I knew he had gone out for a walk with Kiba while I was still in bed, and I looked for my share of the mail. “Nothing for me?” I asked. “Just some flyers. They’re on your keyboard.” Along with a big, fat envelope! Oh, dear. I didn’t have a card for Paul, as I was planning on getting on when we went over today, so again I felt badly. But his card was perfect, as always, and I had a lovely cry over the sentiments within. As I scratched the latex off the instant tickets Paul always includes in a card, he disappeared into the other room. I didn’t notice him come back in, until he stood in front of me, eyes gleaming with a special secret, one hand behind his back.
And then, he sank to his knees, causing me to gasp out loud, an intimation of what was to come leaping into my brain! “I didn’t do a very good job of this the first time around, and although it’s not the way I had planned for today, I hope it will be better than the last time. I love you more than I can say. I always have, and I always will.” And from behind his back come a BOX! A small box. A ring box.

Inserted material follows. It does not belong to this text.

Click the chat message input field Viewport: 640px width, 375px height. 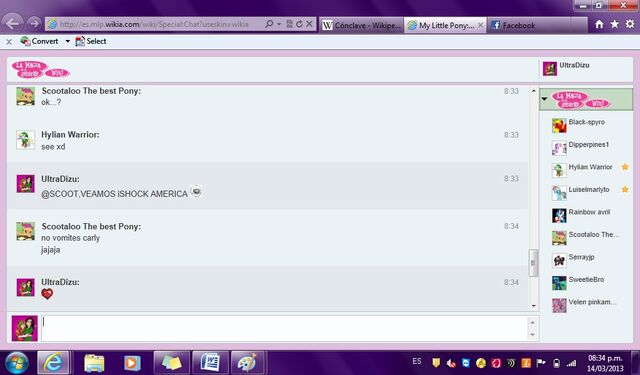(284, 328)
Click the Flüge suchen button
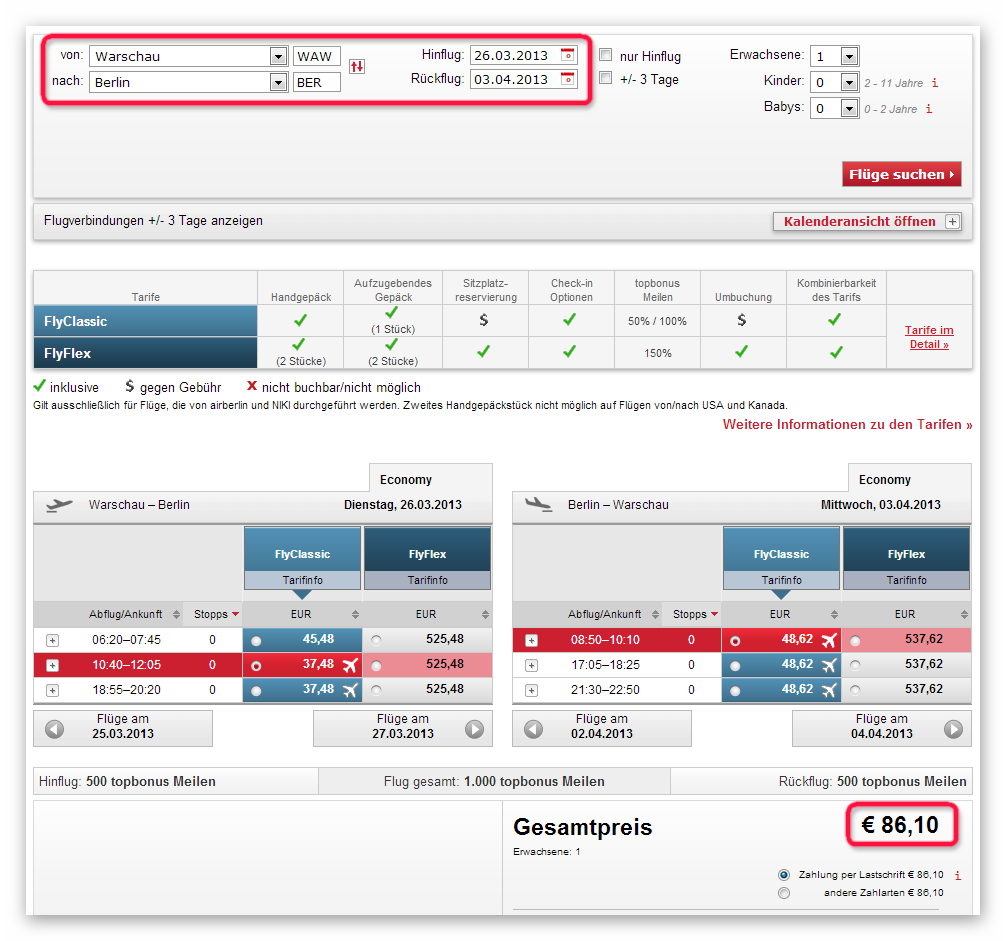Screen dimensions: 1006x941 pos(901,174)
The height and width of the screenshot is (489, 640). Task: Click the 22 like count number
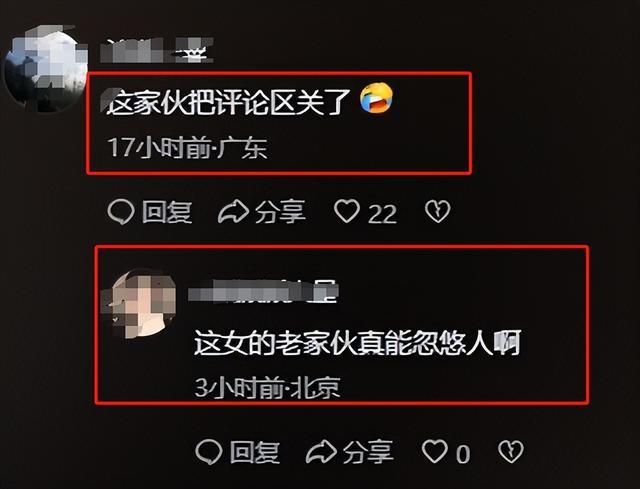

Now, anyone who knows me, knows that I lost my wedding rings this summer while on vacation. Though several other small items that seemed to have gone missing have since showed up, my rings never did. It broke my heart to have to tell Paul that I had lost those rings, and I missed them every day. And, it seems, my loss was apparent to Paul, as well.
In the last few days, I had been perusing jewellery websites, showing various rings to Paul, asking what he thought of them. I was sussing out the situation, as I didn’t know if he felt comfortable replacing my rings at all, or if I even had any business asking him to do so, since I was the one who had lost them. But I showed him a few, and he seemed to think they were nice enough. I even thought that when we went over to do the shopping today, we could stop in at the local jeweller’s and have a look at what they had in store. I thought I would see some rings on this finger, eventually.
Back to this afternoon: that box! I sobbed, both in shock and sheer joy, as he fumbled that silly little box open, and there, nestled on the grey silk, two rings, a wedding set, made for a bride, chosen for a wife, to replace their humble forbears, lost somewhere in the sun and sand. I sobbed, and so did my husband. He wailed, “I swore, I SWORE to myself I wouldn’t cry! I was going to be all stoic and strong. I had a PLAN!” I laughed at him. How much better could this possibly be? As we embraced, and wet each other collars with our happy tears, I heard him mumble, “Are they alright?”
ALL THEY ALRIGHT?! I’ll leave it you, good people. Are they alright?



Sometimes life is so sweet, it feels like theft. Like you owe someone for how wonderful this is. And I do. I owe it to my husband. For 34 years of love, consideration, kindness, and joy. Thank you, Paul. And, yes, they’re perfect.